A Fortune 500 chemical company was struggling with the development of a new breakthrough polymer. A sufficient level of clarity needed to be achieved in order to have the polymer replace glass, and perform better, in a large number of applications - the polymer was resistant to extreme cold, extreme heat, to being scratched, etc.
The polymer was coming out yellow out of the pilot plant. The “yellow index” was 35, and it needed to be 5 or less for the polymer to be successful in its targeted markets. Millions had already been spent over a period of 7 years. The Vice President in charge decided to give the project a last chance to succeed. LPR was asked to work with the researchers and the pilot plant engineers responsible for the polymer, to obtain a “yellow index” of 5 or less within 6 months, or the project was to be discontinued.
- The relationships were explosive between engineers and researchers, and tempers were frayed. The researchers, PhD’s located on the East coast, and the pilot plant engineers located in Texas, blamed each other for the repeated failures to produce a clear polymer. Engineers accused the researchers of being too theoretical: their solutions could only work in test tubes. The researchers accused the engineers of being insufficiently knowledgeable and committed to solving the issue, and to be poor at following procedures. Each group felt the other one was not cooperating.

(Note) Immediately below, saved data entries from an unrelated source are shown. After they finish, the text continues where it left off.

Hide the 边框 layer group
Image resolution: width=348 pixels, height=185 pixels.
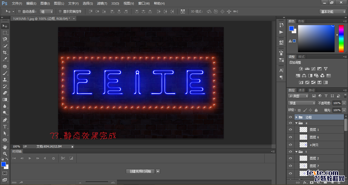point(290,117)
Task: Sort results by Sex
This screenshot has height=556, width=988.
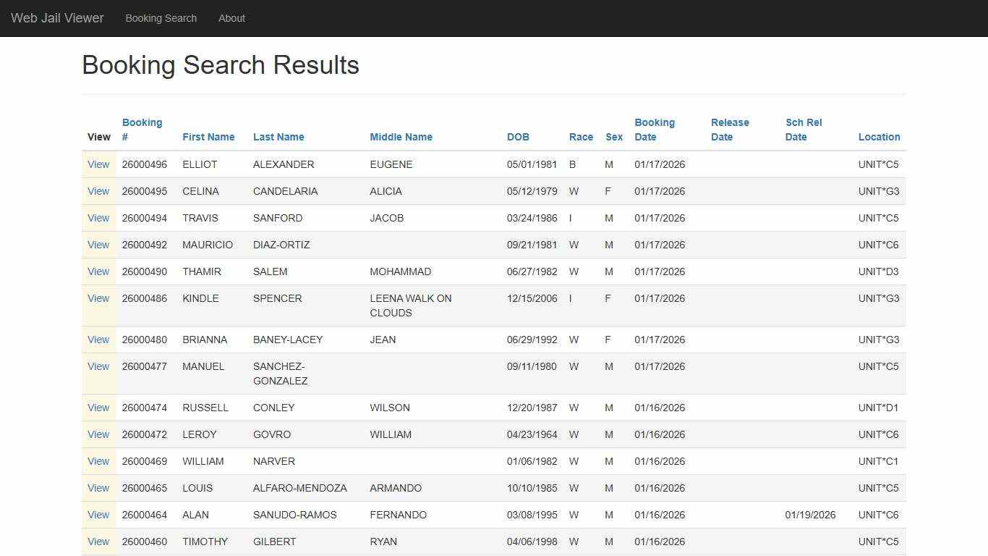Action: [613, 137]
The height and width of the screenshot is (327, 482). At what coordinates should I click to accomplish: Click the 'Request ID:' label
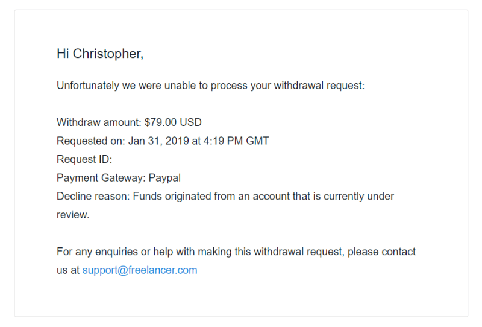pos(84,159)
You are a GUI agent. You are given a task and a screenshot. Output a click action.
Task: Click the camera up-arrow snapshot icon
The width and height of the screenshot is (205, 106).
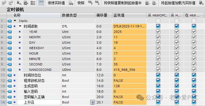90,3
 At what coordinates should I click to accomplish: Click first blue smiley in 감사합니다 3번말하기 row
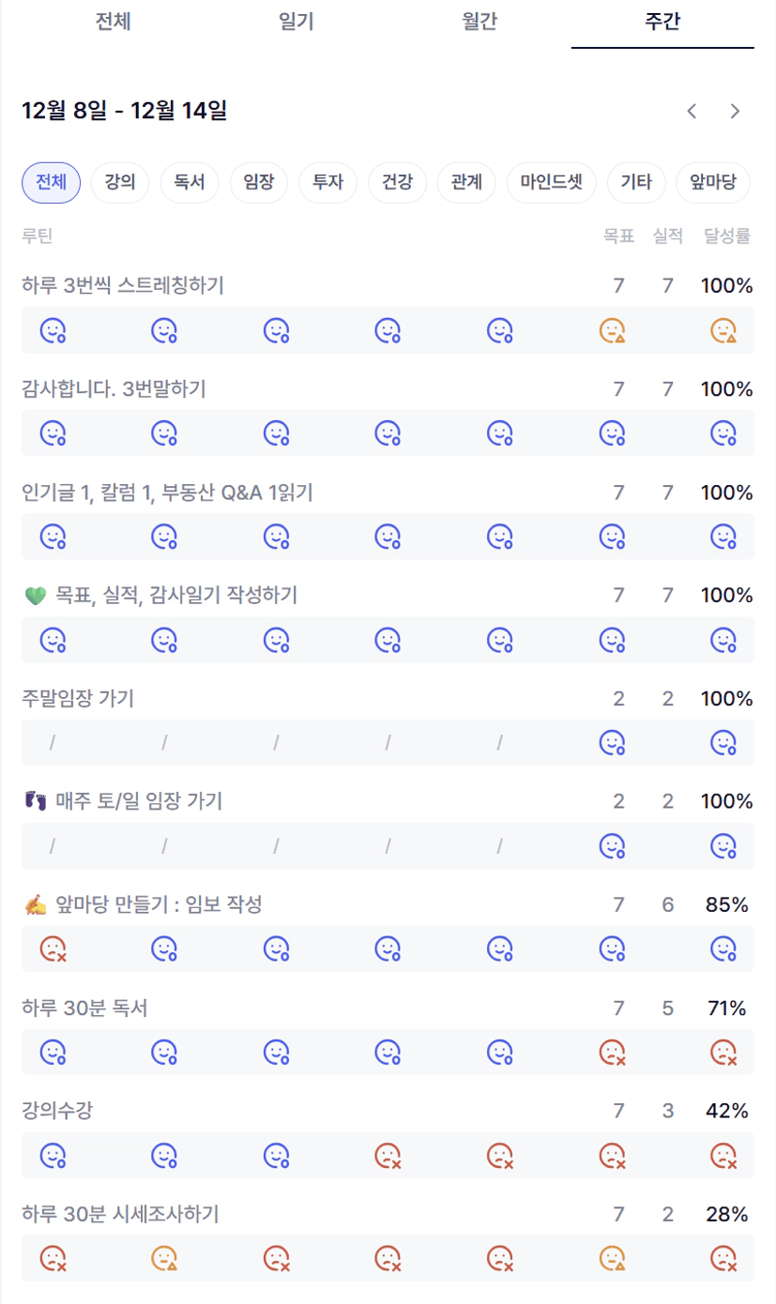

- They had already tried everything they could think of to solve the problem, and could not see what else to do. They now felt that the problem was not solvable. So any more efforts were a waste of time and money.

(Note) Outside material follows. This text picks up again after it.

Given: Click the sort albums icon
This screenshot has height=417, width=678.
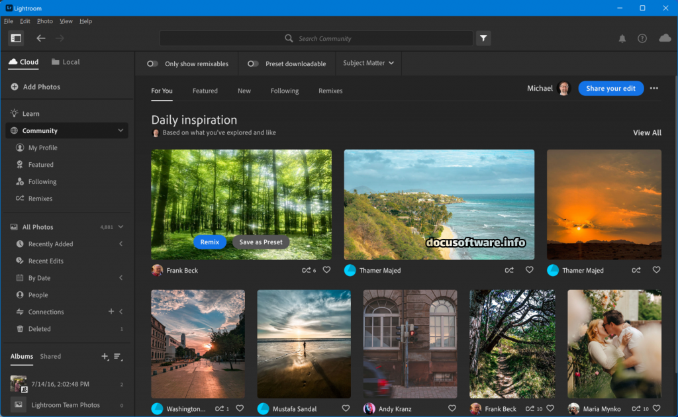Looking at the screenshot, I should (118, 357).
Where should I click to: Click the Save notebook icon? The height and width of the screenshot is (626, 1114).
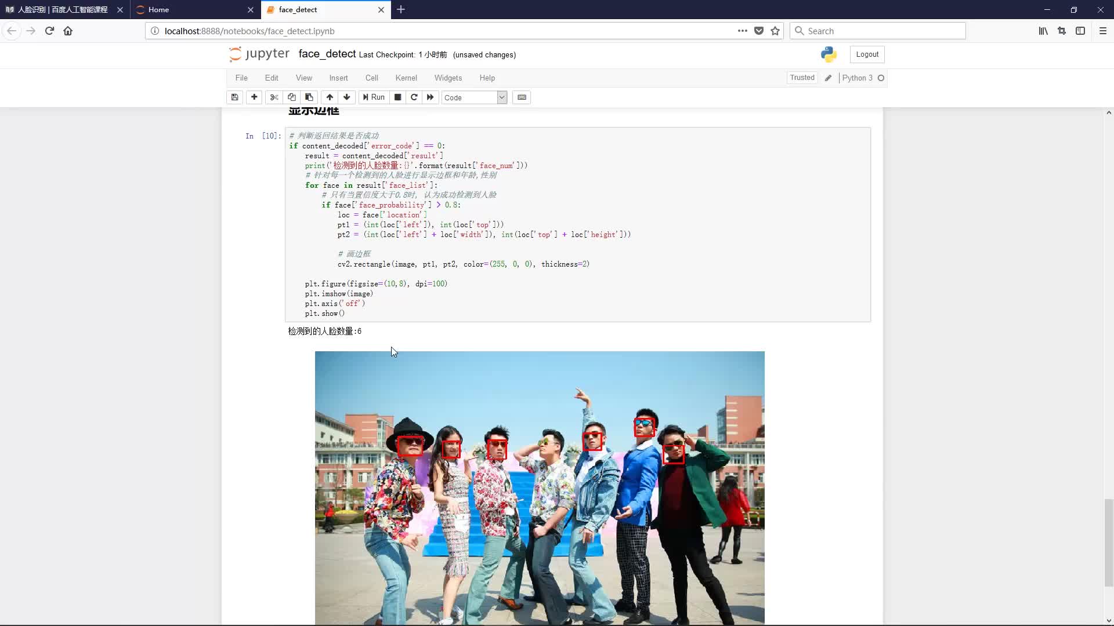point(235,97)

- We set up a breakthrough project with the researchers and the engineers – altogether some 30 people
- We got the commitment of both group a) to continue their efforts for the six months and b) to go for breakthrough
- High on our list was to get the engineers and researchers to listen to each other, and to accept that what was being said was the truth, rather than reasons and justifications. We had them stop blaming each other
- A researcher relocated to the pilot plant in Texas with his family to help implement researchers’ recommendations, and adapt them to the pilot plant where necessary, seeing first hand what the pilot plants problems were. (That in itself was considered to be a breakthrough.)
- New ideas generated to solve the problem were quickly put into motion and implemented, accelerating the testing of new hypotheses
- Ideas were not restricted to what they thought created the yellow color, they were spanning a much larger range of potential issues.
Within 5 months, the yellow index of 5 was achieved.